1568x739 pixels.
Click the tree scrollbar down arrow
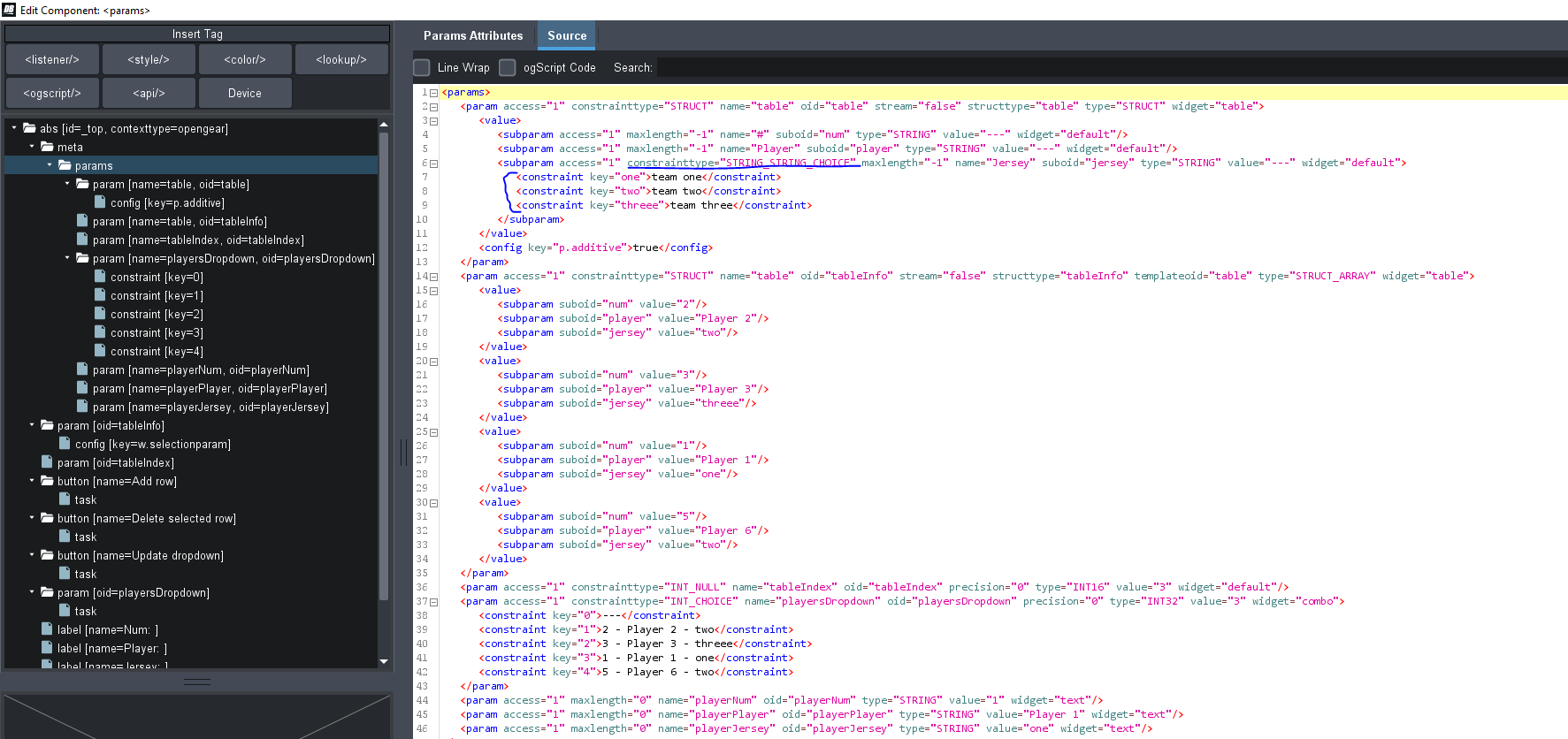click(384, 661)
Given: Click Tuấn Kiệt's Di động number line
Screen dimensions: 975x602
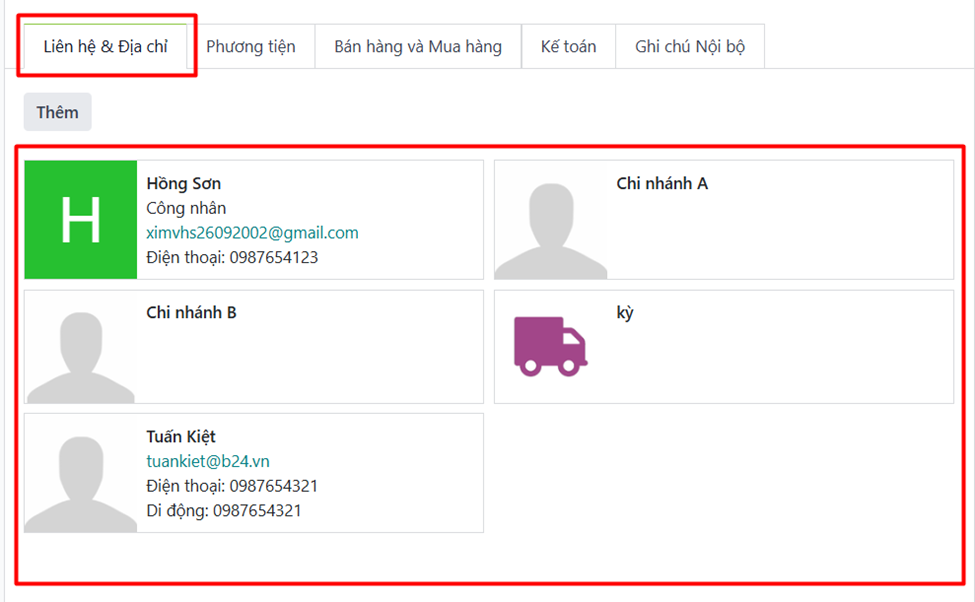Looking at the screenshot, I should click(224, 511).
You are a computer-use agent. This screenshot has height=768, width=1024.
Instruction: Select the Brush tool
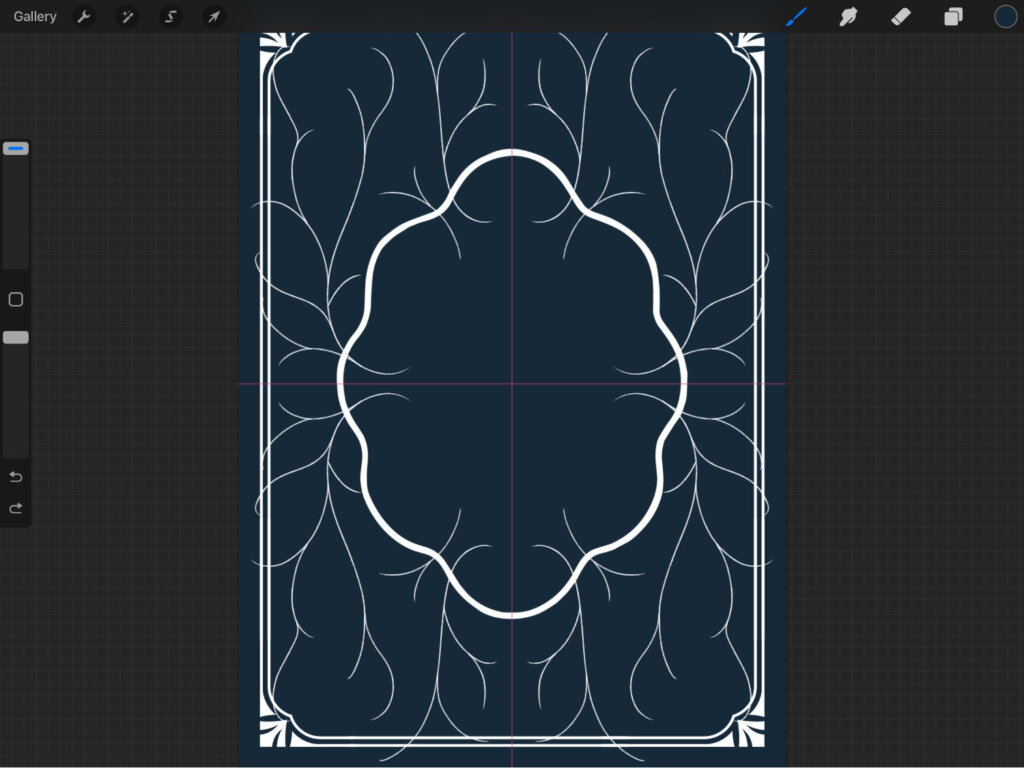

..............................

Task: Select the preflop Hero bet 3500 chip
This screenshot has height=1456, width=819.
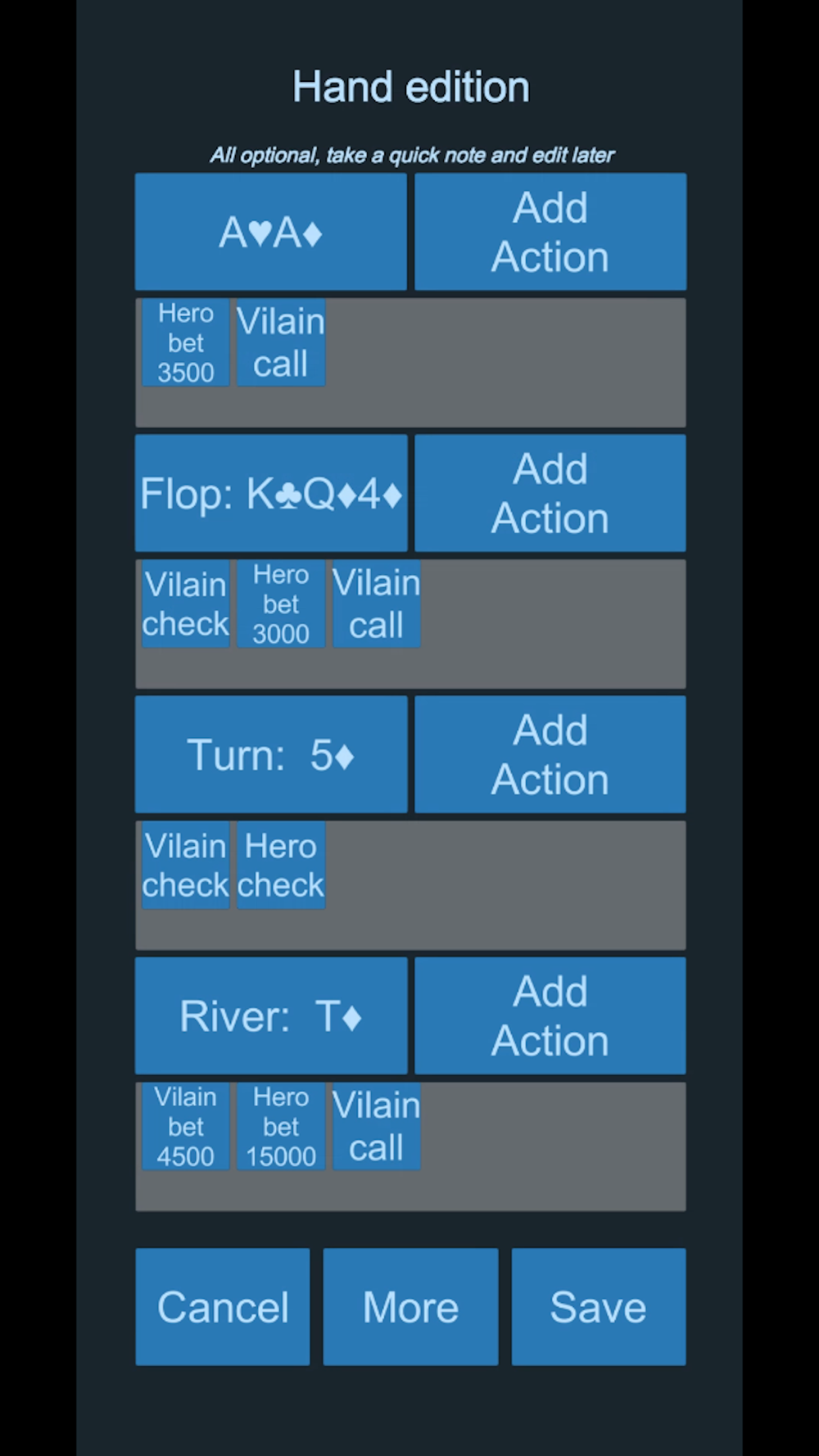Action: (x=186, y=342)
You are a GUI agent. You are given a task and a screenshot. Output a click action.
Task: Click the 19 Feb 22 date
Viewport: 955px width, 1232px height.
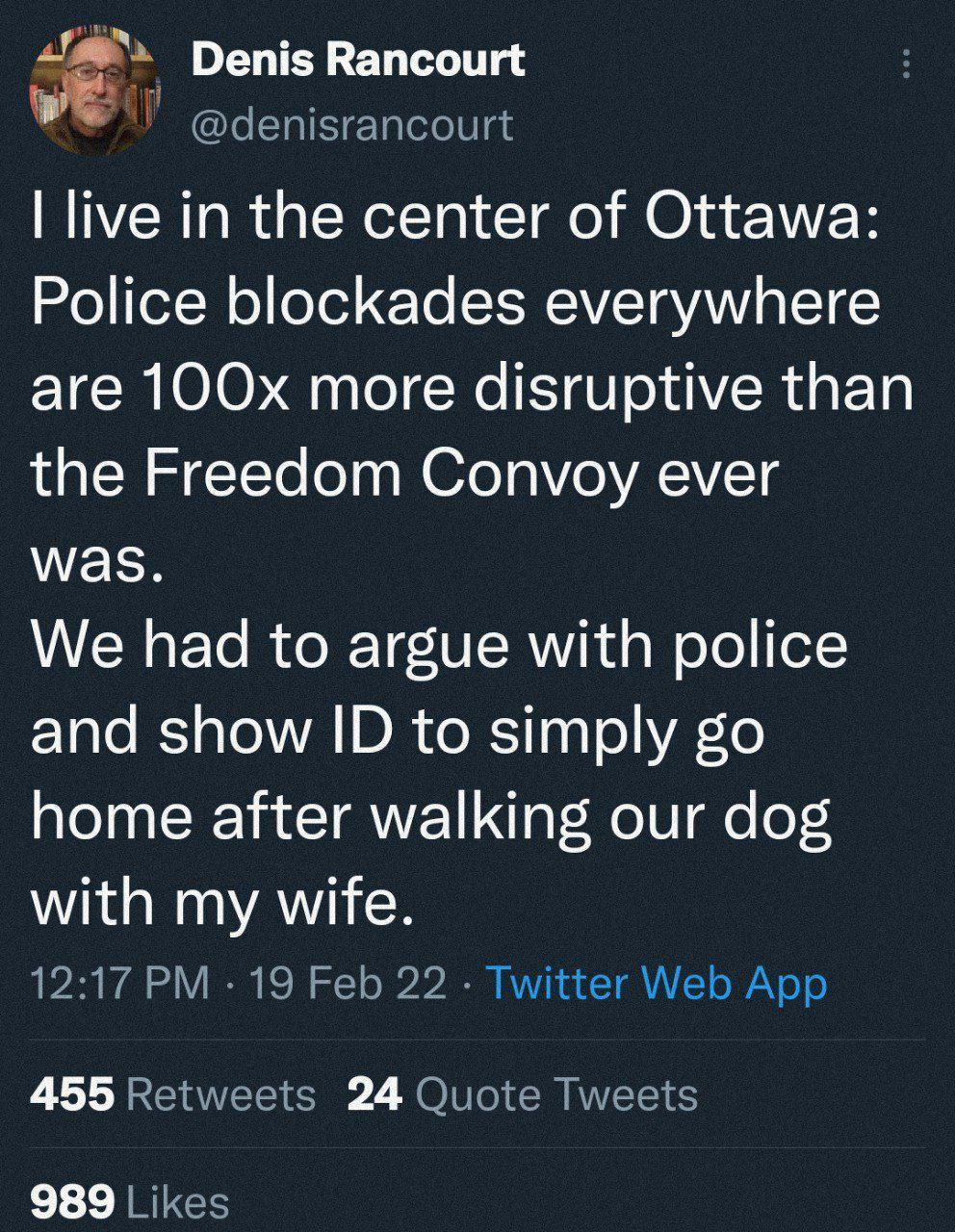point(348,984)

..............................

Write out the rows verbatim, beginning with the line containing "Task: Select the preflop Hero bet 3500 chip" and ending with the line containing "point(348,984)", both included. Omit the pictures from your answer.

ANSWER TO THIS PROBLEM =
Task: Select the preflop Hero bet 3500 chip
This screenshot has height=1456, width=819.
Action: (x=186, y=342)
You are a GUI agent. You are given a task and a screenshot. Output a click action.
Task: Click the 19 Feb 22 date
Viewport: 955px width, 1232px height.
point(348,984)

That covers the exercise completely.